Your life is a lie. I never did that for you. And I am very happy I never did it. I just did it for me. You never deserved the favor and even less the love and the effort. You take everything for granted and we owe you nothing. I don't owe you what you refuse to give to yourself. Life owes you nothing. You're full of shit.
So, no, I didn't do the thing. Erase the smile from your face. You're not the love of his life. He never needed you. He never looked for you. You would have creeped him out.

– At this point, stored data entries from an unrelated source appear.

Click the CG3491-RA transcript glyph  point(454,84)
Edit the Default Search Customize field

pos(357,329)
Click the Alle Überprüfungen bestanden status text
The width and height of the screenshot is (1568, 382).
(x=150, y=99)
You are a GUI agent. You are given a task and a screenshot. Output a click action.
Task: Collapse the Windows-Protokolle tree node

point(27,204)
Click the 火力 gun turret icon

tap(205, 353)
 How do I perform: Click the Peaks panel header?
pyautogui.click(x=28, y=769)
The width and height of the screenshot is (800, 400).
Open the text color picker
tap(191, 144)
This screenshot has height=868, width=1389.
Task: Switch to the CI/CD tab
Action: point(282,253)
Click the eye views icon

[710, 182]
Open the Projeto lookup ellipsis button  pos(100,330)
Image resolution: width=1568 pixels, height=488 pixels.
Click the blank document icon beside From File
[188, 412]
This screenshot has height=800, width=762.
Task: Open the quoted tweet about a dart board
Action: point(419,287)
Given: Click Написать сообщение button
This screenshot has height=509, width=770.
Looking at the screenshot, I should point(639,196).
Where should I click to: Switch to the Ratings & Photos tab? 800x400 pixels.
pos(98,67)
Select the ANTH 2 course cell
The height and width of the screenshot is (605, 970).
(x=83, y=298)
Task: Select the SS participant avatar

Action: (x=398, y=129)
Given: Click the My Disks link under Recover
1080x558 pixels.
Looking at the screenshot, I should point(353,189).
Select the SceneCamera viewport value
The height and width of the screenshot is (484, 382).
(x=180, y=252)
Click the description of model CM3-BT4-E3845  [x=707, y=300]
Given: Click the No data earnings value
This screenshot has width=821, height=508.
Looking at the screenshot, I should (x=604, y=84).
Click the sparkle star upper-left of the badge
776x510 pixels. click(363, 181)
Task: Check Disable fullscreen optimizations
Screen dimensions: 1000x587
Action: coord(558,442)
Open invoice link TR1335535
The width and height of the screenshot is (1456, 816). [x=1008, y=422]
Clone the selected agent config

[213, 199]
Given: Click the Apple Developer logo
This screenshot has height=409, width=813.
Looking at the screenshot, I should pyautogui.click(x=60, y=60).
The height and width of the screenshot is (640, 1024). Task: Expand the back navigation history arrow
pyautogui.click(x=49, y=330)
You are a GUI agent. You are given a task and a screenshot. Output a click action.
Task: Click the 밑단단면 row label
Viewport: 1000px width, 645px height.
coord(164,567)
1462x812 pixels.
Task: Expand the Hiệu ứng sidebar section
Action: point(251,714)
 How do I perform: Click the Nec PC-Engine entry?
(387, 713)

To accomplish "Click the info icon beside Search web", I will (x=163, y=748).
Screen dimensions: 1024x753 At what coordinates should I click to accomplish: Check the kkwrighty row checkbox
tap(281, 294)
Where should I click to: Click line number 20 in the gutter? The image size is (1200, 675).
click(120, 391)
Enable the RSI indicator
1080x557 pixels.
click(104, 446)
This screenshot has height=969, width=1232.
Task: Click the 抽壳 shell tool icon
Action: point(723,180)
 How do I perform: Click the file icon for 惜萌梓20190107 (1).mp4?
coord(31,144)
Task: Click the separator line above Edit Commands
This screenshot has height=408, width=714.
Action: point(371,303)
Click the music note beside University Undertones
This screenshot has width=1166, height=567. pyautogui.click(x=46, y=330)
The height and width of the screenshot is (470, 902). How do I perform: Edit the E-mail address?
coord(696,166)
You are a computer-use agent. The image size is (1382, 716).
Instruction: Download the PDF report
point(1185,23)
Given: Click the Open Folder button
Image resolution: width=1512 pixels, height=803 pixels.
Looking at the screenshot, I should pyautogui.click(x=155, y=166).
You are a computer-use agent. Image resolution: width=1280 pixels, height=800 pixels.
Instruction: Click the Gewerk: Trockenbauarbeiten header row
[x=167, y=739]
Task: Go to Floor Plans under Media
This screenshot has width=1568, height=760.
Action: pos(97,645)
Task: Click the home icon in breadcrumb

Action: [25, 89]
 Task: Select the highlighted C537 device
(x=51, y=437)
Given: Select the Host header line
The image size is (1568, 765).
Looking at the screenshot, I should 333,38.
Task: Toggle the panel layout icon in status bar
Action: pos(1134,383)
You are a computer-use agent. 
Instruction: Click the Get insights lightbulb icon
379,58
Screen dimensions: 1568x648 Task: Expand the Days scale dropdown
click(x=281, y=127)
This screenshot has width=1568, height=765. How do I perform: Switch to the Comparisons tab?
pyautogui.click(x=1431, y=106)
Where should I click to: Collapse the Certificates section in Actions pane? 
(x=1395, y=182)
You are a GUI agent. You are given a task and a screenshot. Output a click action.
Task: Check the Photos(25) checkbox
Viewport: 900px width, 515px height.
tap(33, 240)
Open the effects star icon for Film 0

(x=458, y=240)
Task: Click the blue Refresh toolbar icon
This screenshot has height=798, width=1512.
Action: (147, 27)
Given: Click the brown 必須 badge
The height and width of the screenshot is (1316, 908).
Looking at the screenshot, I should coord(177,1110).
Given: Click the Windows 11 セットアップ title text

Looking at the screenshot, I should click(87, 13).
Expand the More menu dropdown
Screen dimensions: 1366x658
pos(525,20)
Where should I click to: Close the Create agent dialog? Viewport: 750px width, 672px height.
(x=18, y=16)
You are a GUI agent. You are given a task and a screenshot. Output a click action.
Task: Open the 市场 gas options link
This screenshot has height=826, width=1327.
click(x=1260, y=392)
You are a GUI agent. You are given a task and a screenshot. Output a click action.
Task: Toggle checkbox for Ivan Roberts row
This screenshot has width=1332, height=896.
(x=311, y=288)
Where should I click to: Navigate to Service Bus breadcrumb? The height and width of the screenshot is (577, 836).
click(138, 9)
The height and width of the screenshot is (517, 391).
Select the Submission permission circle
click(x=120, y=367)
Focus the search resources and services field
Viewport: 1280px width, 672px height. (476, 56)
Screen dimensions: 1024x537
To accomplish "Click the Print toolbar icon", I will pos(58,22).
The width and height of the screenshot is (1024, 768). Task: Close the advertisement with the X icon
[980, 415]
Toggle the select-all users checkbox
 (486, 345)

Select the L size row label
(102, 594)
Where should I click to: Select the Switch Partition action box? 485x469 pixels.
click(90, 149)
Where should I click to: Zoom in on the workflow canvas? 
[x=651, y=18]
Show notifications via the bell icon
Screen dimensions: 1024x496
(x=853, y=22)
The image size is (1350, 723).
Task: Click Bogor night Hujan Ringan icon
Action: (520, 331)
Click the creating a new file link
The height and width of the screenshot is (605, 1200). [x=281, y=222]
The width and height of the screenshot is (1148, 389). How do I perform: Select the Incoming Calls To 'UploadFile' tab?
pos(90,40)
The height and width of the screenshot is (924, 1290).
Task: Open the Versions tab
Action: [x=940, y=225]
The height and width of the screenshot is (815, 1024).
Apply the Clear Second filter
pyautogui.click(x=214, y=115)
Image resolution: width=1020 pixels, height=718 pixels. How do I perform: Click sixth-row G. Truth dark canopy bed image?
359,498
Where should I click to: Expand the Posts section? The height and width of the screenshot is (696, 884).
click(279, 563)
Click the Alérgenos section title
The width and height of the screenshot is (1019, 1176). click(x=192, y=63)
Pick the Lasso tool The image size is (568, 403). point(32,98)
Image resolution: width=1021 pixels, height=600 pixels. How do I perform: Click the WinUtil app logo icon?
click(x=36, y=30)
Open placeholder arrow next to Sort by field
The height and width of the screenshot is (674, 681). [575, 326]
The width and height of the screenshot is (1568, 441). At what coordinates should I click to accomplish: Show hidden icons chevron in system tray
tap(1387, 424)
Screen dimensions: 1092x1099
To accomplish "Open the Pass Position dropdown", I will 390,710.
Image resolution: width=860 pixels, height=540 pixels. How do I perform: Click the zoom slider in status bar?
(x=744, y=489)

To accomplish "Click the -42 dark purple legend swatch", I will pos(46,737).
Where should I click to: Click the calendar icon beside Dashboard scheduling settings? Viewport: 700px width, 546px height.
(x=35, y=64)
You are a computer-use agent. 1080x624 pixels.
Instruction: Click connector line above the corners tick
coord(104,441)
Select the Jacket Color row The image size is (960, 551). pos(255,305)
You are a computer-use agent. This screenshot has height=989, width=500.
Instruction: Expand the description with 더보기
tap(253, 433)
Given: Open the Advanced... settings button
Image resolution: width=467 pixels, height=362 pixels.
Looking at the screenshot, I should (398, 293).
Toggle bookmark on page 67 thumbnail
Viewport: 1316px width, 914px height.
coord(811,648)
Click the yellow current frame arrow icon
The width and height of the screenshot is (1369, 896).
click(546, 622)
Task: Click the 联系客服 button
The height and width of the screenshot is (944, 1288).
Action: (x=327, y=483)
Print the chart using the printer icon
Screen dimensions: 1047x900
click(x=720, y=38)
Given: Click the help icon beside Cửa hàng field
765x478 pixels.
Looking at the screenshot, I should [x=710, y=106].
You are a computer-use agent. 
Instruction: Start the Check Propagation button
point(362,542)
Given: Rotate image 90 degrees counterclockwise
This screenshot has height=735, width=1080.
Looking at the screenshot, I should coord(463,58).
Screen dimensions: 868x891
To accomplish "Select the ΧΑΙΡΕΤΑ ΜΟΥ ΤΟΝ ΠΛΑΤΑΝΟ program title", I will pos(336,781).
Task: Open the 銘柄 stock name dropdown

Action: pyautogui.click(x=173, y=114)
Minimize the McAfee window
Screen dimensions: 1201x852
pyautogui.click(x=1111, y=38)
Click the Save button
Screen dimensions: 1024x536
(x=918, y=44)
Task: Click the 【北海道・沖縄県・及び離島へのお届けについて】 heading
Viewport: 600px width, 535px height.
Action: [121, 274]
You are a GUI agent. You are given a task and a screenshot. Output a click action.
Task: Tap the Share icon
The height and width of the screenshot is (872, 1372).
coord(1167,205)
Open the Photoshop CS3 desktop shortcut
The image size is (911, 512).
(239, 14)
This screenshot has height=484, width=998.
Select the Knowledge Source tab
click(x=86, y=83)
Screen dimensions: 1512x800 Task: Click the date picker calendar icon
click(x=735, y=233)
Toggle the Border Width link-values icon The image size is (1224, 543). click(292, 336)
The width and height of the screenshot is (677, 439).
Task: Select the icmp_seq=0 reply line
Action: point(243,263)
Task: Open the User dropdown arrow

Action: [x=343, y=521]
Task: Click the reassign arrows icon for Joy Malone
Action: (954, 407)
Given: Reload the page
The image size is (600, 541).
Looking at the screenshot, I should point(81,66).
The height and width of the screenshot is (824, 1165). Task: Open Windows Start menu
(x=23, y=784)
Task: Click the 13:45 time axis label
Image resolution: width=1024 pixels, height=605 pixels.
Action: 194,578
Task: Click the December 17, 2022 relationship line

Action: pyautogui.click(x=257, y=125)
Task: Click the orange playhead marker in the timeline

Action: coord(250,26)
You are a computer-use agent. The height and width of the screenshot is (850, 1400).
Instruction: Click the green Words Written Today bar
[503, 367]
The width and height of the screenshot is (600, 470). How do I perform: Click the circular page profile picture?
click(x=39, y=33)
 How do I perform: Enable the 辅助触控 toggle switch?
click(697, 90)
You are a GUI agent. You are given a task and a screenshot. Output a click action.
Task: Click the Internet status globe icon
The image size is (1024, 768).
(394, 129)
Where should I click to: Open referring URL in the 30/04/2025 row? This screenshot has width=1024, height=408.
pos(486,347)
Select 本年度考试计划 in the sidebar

And while we get to do everything you can only imagine, everything you just wish you could do, I'm living it. It's happening, it's real and I'm tasting it. And you're hating it. You're hating me because you know it's way more comfortable to stay there complaining and blaming the world. All the things you get, you get them by climbing on other people's shoulders and then claiming you deserved it all. Well, you don't. That should make you feel embarrased, That's disgusting. Assholery. And still you cry life.
I never did your thing. Your dreams, feelings and sick thoughts ended up in the trash, where they belong. Now sleep to the thought he doesn't know a thing.
I knew I shouldn't do the thing for you and I didn't do it. When the moment comes and you can't get out, right there you will remember.
For the rest, I'm too old for this shit. And now I'm free.
Álvaro is gone. 48h no sleep. I hate funerals.